Her curatorial project The World Between the Block and the Paper (2022, Southern Vermont Arts Center; 2023 Kentler International Drawing Space; Brush Gallery, St. Lawrence University) was named by Seven Days among Vermont’s Top Ten Exhibitions of 2022. She has exhibited widely in Japan, Ireland, China and the United States, at venues including the International Mokuhanga Conference (Nara, 2021, Echizen 2024), Launch Pad Gallery (Yokohama, 2022), and Hamilton Gallery (Sligo, 2018–2020).

Hudak’s honors include Vermont Arts Council Creation Grant (2019, 2026); Second Prize for Printmaking, Hunterdon Art Museum (2025); Southern Vermont Arts Center Artist Award (2024); Vermont Arts Council Artist Development Grant (2023); Vermont Studio Center Fellowship (2022–24); Awagami Paper Award, International Mokuhanga Conference (2021); Vermont Artists to Watch (2020); the U.S. Embassy in China Arts Grant (2015) and Being 3 Gallery Geography Project Award (Beijing, 2015). She received Stecher Scholarships for study in France and Italy (1983).

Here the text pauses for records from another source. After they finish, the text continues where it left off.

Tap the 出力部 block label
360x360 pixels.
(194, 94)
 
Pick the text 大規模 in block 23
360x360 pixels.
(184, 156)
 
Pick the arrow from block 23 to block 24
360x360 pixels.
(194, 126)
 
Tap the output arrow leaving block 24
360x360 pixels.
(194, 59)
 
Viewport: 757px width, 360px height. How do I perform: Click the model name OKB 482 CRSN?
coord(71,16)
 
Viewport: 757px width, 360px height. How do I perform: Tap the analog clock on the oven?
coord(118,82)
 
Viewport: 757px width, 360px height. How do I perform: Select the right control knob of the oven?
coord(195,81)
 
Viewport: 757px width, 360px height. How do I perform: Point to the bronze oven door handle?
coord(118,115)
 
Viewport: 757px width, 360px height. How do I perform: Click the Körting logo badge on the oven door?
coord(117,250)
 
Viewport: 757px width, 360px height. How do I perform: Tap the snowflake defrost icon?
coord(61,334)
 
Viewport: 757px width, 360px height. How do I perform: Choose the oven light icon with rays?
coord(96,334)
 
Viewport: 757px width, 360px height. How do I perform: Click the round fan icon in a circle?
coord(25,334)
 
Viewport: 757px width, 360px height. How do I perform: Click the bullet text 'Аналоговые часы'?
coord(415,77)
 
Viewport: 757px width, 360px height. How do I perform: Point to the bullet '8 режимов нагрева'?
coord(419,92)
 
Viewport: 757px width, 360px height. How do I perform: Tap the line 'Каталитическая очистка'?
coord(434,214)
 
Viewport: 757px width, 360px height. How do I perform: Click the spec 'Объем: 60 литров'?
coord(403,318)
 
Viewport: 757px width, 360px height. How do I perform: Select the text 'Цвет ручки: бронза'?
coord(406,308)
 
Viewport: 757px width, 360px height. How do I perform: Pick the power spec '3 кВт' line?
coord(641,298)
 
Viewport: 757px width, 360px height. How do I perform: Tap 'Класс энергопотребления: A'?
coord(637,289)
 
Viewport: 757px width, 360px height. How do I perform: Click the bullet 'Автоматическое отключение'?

Her residencies include the Mokuhanga Project Space (Walla Walla, 2025); Mokuhanga Innovation Laboratory (Echizen and Lake Kawaguchi-ko, Japan, 2016, 2017, 2019, 2024); and Haystack Mountain School of Crafts (Maine, 2023). In July 2018 and 2019, she traveled to Walking Birds’ Mountain in the Ballygawley Mountains of Sligo County, Ireland,  to collaborate with 14 artists and writers on an installation responding to folklore, archaeology, and the natural environment. 

Hudak is a member of the Mokuhanga Sisters collective and a member of Art Byte Critique, Tokyo. She has served as guest lecturer at Union College,NY (2025), Lafayette College, PA (2024), St. Lawrence University, NY (2022), the Irish Embassy, Beijing (2015), the US Embassy Beijing American Center (2013), Beijing Normal University (2012), and served as Artist in Residence at Harrow International School Beijing (2014-2015).